TEXT PROVIDED.
-- start --

Enfilade

New Book | British Art and the East India Company

Posted in books by Editor on April 2, 2020

From Boydell & Brewer:

Geoff Quilley, British Art and the East India Company (Martlesham, Suffolk: Boydell Press, 2020), 370 pages, ISBN: 9781783275106, $120.

This book examines the role of the East India Company in the production and development of British art during the eighteenth and early nineteenth centuries, when a new ‘school’ of British art was in its formative stages with the foundation of exhibiting societies and the Royal Academy in 1768. It focuses on the Company’s patronage, promotion and uses of art, both in Britain and in India and the Far East, and how the Company and its trade with the East were represented visually, through maritime imagery, landscape, genre painting, and printmaking. It also considers how, for artists such as William Hodges and Arthur William Devis, the East India Company, and its provision of a wealthy market in British India, provided opportunities for career advancement, through alignment with Company commercial principles. In this light, the book’s main concern is to address the conflicted and ambiguous nature of art produced in the service of a corporation that was the ‘scandal of empire’ for most of its existence and how this has shaped and distorted our understanding of the history of British art in relation to the concomitant rise of Britain as a self-consciously commercial and maritime nation, whose prosperity relied upon global expansion, increasing colonialism and the development of mercantile organisations.

-- end --

SHORT EXERCISE.
Answer these questions using the book notice above.
(a) Which press published the book?
(b) In what year was the Royal Academy founded?
(c) Which two artists are named as finding career opportunities through the East India Company?

DATA EXCERPTS.
-- start --

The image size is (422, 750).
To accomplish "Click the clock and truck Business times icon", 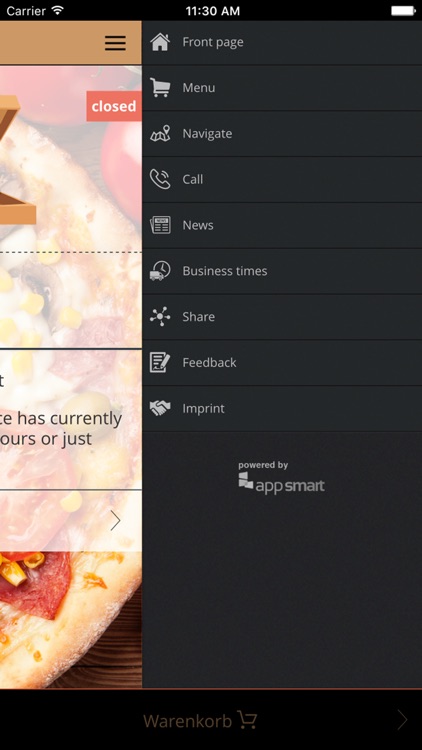I will [x=160, y=271].
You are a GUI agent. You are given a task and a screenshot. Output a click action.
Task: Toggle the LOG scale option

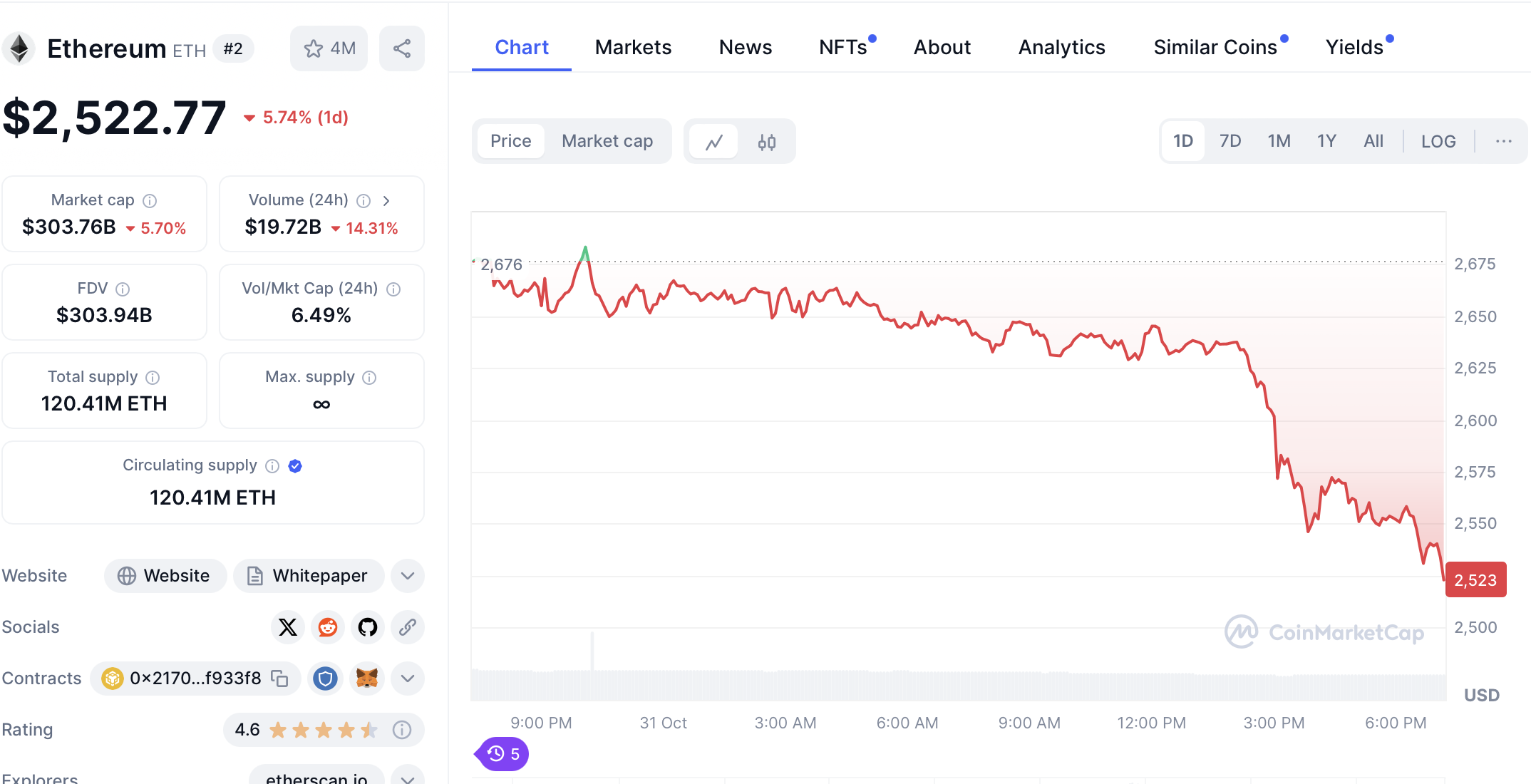1438,141
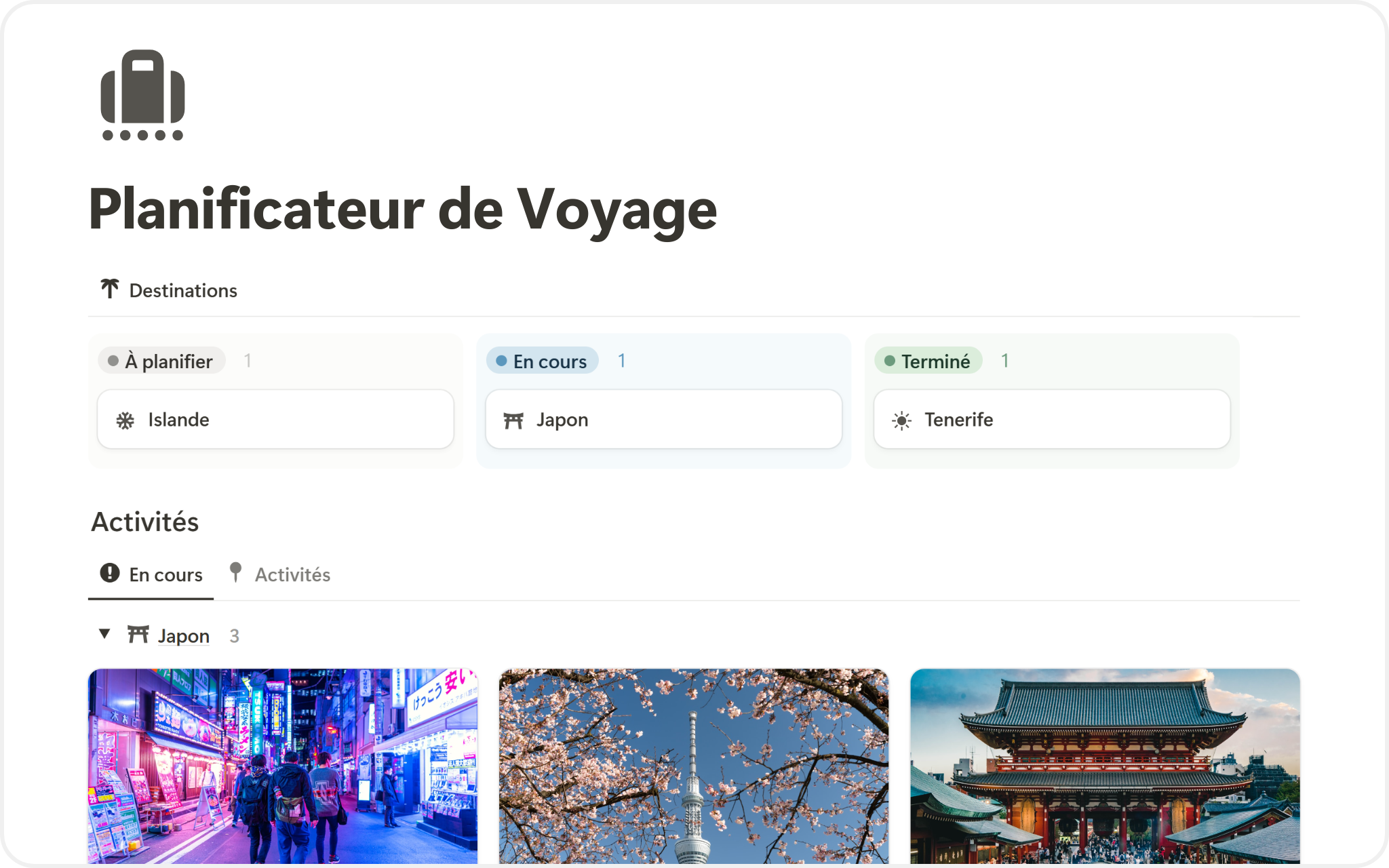Viewport: 1389px width, 868px height.
Task: Select the En cours activities tab
Action: tap(151, 574)
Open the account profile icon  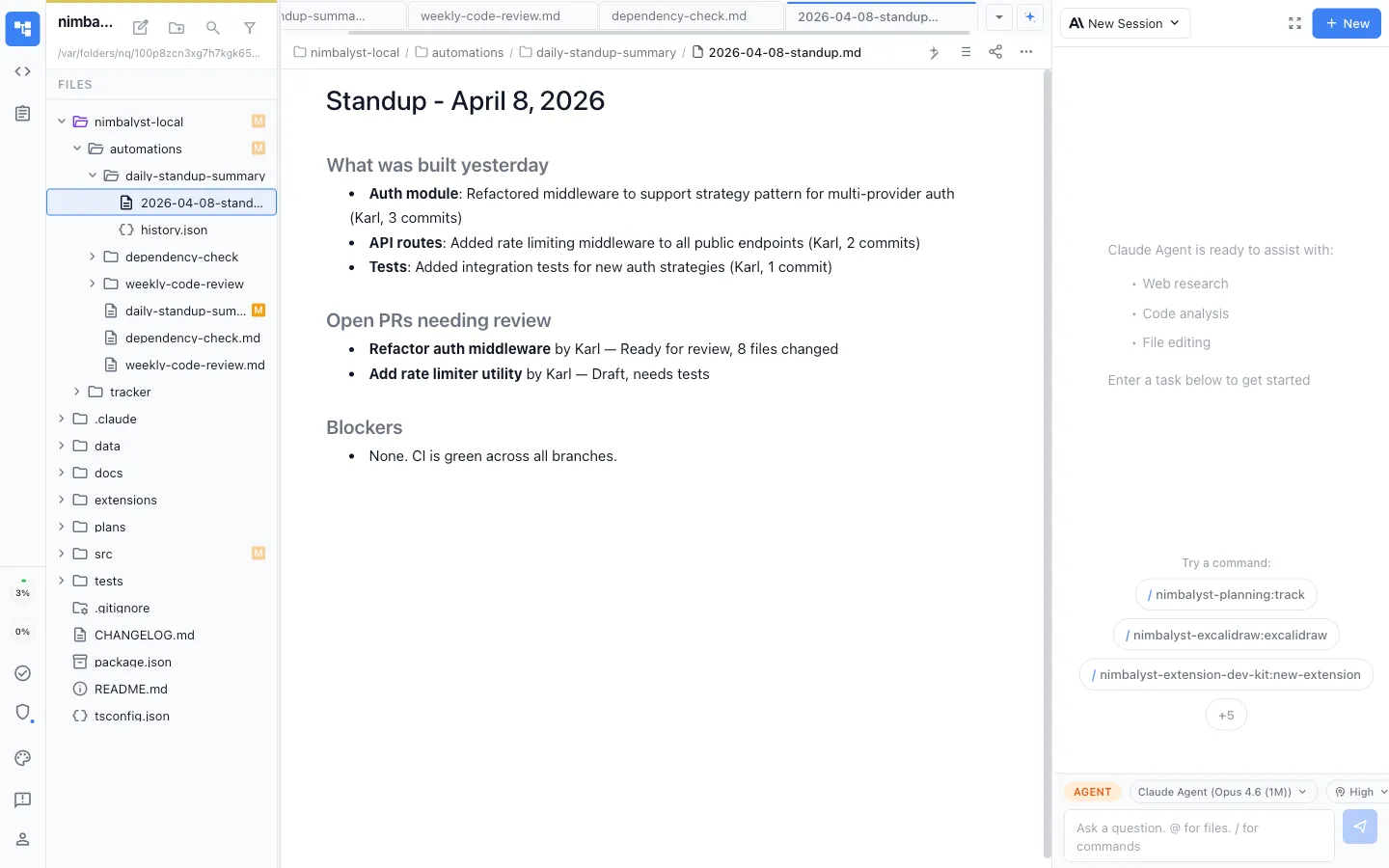pos(23,839)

-- end --

RESULT BELOW.
(a) Boydell Press
(b) 1768
(c) William Hodges and Arthur William Devis